An even more dangerous signal: more and more Americans are simply opting out of telling the story. Social studies class hours in K-12 schools are being cut. University history courses are shrinking. The signature event for the 250th anniversary of independence turned out to be an ultimate fighting championship. When a country can't even commemorate itself in an objective, inclusive way — when the celebration is hijacked by populism and religious nationalism — the end of the narrative is not far off.
So what story can America still tell? Wang Hao, a professor at Fudan University who has been a visiting scholar at UC San Diego since September 2024, offers three possibilities: First, continue the old narrative of “liberal democracy leading the world” — but its credibility depends on whether domestic governance problems can be fixed. Second, strengthen the “America First” nation-state narrative — this has domestic mobilization power but limited international appeal. Third, develop a more restrained and pragmatic narrative — acknowledge problems, and sustain influence through innovation, institutional repair, and limited international cooperation.
The third path is the most rational, and the hardest. Because it requires America to admit something: the story that once made the whole world aspire has developed an enormous gap with today's American reality. Widening inequality, declining social mobility, deepening political division, election disputes, congressional gridlock, immigration conflicts, identity politics, gun violence — the outside world sees not just America's strength, but its governance failures. Meanwhile, “America First” has eroded America's image as a provider of global public goods. Tariffs, sanctions, tech blockades, pressure on allies, and selective participation in international institutions have made more and more countries question the reliability of American commitments.

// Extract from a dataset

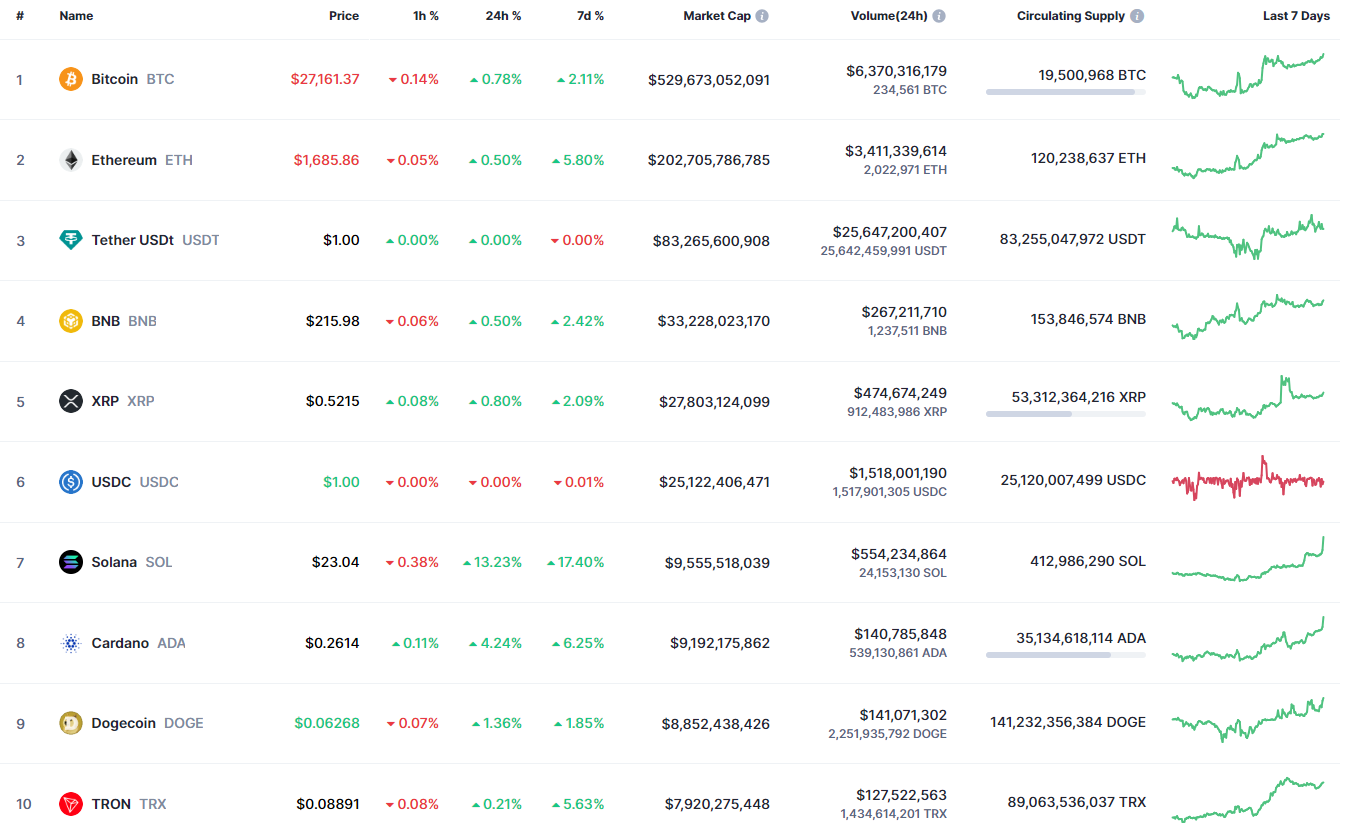Click the Solana logo icon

Harvard historian Jill Lepore put it with bleak directness: “Everything ends. This may be the straw that breaks the camel's back.” A nation built on ideas, held together by a shared understanding of history — when it loses that shared story, it loses its foundation. For 250 years, America conquered the world by telling stories. Today, the story itself has become the biggest battlefield. And on a battlefield, there are no winners.
This year marks the 250th anniversary of American independence, yet as Jonny Appelbaum, deputy executive editor of The Atlantic and cultural historian, put it: “No one knows what we're celebrating.”